Encore trois rangées de moellons et je ne verrai plus le sanatorium. Envisager qu'ils montent un toit m'inquiète aussi. Cette maison est construite en dépit du bon sens, un peu comme ces chalets en bois que nous batissions, enfants, en enchevêtrant des petits tasseaux. Le loup pouvait passer par là et souffler, le chalet serait tombé.

Devant ma fenêtre, les moêllons triomphants grimpent, portés par des ouvriers au teint buriné, qui s'interpellent dans une langue que je n'identifie pas.

Des norias de camions manoeuvrent plus ou moins adroitement sur le chemin pour livrer les matériaux, labourant au passage le champ qui est, lui aussi, à vendre.
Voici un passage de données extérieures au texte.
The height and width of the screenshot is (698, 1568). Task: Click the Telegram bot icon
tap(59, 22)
Le propriétaire a renforcé la cloture l'entourant hier, disant sa rage dans la force des coups qu'il portait sur les piquets pour les enfoncer.
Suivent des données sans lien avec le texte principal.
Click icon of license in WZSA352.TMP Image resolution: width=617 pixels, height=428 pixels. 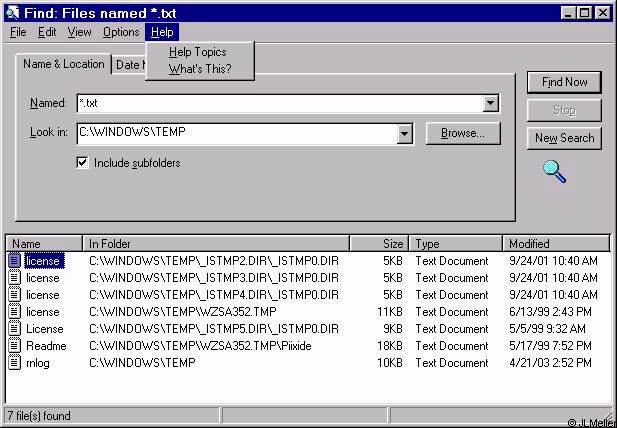14,312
Encore trois rangées et c'est terminé, le toit viendra totalement gacher la vue de cette fenêtre que nous avions faite percer dans la cuisine. Histoire d'égayer un peu le lavage de la vaisselle.
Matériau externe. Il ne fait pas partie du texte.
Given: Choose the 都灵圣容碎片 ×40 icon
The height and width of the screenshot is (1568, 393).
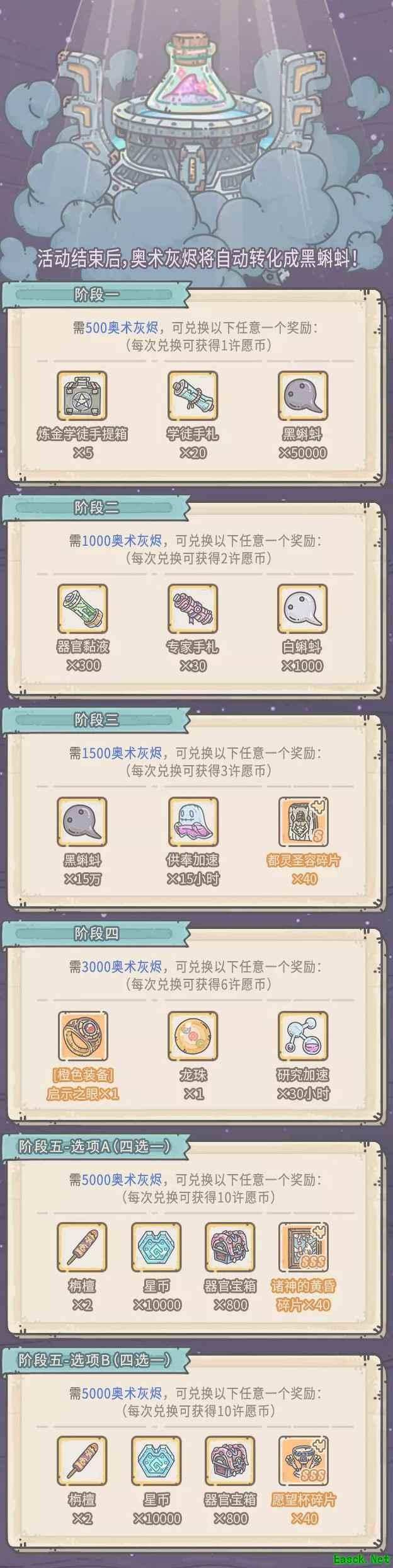Looking at the screenshot, I should coord(304,822).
Je me répète d'avoir confiance, je me répète d'être ouverte et de considérer honorablement ces nouveaux habitants. La tolérance au moêllon et au crépi banalisé est une chose qui s'apprend.

En attendant, je la regarde courir dans le jardin, toute affairée à me préparer une petite soupe de ce sable jaune qui a tant amusé les enfants l'été dernier. Je la regarde s'activer, et je reste le front collé aux barres de la balançoire, alors que montent les moelllons dans l'arrière paysage.

De toute façon, il parait qu'ils vont le raser, ce sanatorium abandonné.